The answer must consist of every line from the data that holds "right".

========

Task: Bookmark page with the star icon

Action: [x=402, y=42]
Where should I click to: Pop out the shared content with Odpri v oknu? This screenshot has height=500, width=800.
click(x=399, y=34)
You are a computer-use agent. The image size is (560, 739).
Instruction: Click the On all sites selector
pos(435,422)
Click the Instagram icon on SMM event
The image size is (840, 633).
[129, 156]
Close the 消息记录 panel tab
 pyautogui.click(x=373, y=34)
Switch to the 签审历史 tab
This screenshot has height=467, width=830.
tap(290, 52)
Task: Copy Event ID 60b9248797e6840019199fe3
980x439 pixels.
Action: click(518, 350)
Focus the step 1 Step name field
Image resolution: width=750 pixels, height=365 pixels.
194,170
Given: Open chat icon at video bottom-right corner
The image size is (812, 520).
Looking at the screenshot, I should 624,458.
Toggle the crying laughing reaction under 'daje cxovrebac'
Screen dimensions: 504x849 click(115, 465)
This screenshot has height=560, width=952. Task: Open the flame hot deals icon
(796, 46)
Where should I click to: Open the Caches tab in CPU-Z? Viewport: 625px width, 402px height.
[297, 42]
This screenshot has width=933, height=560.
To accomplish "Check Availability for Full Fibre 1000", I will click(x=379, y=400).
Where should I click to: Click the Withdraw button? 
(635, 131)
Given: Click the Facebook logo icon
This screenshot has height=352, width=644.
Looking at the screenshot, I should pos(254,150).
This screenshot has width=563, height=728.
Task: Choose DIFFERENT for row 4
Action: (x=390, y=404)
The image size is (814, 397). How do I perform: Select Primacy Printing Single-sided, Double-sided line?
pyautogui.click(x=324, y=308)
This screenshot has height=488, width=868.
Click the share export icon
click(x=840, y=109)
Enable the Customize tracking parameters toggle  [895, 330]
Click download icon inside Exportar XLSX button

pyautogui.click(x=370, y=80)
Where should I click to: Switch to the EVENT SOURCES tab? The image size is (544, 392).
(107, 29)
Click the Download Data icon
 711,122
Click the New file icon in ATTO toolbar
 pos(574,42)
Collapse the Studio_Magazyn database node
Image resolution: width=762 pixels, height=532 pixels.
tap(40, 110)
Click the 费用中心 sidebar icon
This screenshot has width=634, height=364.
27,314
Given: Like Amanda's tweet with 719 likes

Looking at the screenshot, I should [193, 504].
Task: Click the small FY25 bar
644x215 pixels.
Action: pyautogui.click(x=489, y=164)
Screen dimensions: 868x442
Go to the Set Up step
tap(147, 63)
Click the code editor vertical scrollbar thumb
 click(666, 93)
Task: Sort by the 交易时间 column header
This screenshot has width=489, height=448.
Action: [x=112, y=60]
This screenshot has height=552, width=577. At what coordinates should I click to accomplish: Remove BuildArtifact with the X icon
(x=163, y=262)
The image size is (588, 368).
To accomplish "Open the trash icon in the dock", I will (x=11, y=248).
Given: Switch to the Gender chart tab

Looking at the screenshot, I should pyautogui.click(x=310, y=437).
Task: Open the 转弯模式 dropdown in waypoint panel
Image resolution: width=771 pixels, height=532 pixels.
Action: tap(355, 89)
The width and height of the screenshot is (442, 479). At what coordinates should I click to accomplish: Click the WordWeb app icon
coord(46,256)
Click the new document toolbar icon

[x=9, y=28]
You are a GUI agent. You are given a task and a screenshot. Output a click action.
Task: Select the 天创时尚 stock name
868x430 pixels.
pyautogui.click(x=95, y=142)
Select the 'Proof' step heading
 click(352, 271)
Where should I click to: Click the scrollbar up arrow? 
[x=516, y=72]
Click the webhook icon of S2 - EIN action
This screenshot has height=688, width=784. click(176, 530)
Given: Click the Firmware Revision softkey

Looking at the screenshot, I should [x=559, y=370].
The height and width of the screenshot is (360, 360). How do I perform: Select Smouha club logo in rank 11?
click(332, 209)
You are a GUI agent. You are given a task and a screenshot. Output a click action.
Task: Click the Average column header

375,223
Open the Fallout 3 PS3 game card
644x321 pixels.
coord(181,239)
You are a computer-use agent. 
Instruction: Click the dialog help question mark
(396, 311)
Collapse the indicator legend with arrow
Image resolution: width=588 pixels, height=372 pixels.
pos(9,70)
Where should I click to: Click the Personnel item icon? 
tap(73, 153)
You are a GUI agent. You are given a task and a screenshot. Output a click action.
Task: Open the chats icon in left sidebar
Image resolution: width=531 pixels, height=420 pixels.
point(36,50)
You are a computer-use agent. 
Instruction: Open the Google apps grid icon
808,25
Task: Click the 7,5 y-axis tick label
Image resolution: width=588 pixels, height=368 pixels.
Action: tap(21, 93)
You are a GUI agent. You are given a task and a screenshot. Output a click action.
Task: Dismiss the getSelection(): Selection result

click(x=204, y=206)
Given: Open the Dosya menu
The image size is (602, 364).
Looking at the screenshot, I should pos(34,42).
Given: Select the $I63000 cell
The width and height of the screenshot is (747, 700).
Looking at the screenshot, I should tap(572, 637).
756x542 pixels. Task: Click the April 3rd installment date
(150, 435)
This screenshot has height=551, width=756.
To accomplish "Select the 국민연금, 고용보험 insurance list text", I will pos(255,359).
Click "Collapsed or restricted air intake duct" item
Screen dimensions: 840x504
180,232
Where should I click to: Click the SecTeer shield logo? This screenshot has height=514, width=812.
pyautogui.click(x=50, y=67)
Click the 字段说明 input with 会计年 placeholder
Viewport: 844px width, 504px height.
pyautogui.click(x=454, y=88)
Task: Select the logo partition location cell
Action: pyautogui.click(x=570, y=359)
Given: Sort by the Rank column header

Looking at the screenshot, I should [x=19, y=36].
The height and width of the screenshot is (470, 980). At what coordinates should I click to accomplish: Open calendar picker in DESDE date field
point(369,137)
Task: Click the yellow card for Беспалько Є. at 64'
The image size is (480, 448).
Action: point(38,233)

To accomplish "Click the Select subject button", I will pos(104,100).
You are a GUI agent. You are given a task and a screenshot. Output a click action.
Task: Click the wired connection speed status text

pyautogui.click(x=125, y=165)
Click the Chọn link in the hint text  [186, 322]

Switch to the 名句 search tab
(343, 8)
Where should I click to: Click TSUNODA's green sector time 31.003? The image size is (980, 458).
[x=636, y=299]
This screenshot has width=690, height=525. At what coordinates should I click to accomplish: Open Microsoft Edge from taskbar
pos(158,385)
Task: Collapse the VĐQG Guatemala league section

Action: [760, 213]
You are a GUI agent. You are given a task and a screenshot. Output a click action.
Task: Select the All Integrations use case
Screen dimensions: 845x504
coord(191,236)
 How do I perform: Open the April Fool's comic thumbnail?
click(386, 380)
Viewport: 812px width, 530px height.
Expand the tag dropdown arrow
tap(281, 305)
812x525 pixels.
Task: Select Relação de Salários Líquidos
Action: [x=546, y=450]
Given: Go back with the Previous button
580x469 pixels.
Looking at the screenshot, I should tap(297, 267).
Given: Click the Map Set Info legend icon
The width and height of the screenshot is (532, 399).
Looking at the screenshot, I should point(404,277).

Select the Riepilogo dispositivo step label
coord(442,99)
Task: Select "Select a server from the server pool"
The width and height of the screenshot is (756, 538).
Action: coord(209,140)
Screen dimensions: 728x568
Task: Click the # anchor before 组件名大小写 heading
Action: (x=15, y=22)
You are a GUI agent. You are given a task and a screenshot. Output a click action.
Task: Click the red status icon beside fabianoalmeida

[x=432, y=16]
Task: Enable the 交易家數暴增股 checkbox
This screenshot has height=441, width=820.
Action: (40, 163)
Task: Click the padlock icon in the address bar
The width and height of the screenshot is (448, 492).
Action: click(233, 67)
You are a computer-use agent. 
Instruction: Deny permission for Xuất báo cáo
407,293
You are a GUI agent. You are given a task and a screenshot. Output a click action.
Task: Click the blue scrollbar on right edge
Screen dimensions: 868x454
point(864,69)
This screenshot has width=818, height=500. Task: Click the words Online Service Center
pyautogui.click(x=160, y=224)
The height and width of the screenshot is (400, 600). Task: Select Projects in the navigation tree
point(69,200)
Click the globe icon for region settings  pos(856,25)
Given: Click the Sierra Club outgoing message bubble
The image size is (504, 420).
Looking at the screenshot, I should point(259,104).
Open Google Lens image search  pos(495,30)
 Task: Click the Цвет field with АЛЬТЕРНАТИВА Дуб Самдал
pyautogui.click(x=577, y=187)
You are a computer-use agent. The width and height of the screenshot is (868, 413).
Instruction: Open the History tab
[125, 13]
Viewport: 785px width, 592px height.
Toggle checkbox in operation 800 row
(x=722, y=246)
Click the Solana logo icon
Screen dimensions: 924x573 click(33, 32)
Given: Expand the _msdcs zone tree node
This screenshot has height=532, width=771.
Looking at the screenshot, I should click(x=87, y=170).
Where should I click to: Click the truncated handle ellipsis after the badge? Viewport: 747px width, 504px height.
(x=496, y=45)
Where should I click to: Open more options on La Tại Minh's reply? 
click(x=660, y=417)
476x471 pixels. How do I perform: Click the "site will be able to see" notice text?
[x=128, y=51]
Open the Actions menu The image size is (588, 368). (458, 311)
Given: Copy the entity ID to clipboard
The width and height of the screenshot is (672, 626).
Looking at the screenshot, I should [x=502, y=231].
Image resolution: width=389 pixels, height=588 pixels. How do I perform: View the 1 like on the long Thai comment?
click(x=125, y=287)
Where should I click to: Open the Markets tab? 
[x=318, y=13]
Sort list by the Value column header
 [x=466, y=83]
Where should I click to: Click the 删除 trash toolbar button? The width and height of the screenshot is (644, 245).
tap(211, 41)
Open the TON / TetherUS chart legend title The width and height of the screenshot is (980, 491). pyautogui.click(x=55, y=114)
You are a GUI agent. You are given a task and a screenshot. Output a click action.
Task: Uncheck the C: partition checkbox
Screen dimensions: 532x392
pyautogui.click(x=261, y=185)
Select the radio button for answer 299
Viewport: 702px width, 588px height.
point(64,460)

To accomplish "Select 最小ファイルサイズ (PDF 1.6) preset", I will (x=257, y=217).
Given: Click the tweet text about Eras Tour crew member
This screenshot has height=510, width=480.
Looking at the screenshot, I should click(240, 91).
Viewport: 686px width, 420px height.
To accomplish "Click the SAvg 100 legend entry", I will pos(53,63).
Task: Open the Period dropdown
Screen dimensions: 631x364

========

§ **Answer for the task**
Given: Open chat icon at video bottom-right corner
Task: Click the blue scrollbar on right edge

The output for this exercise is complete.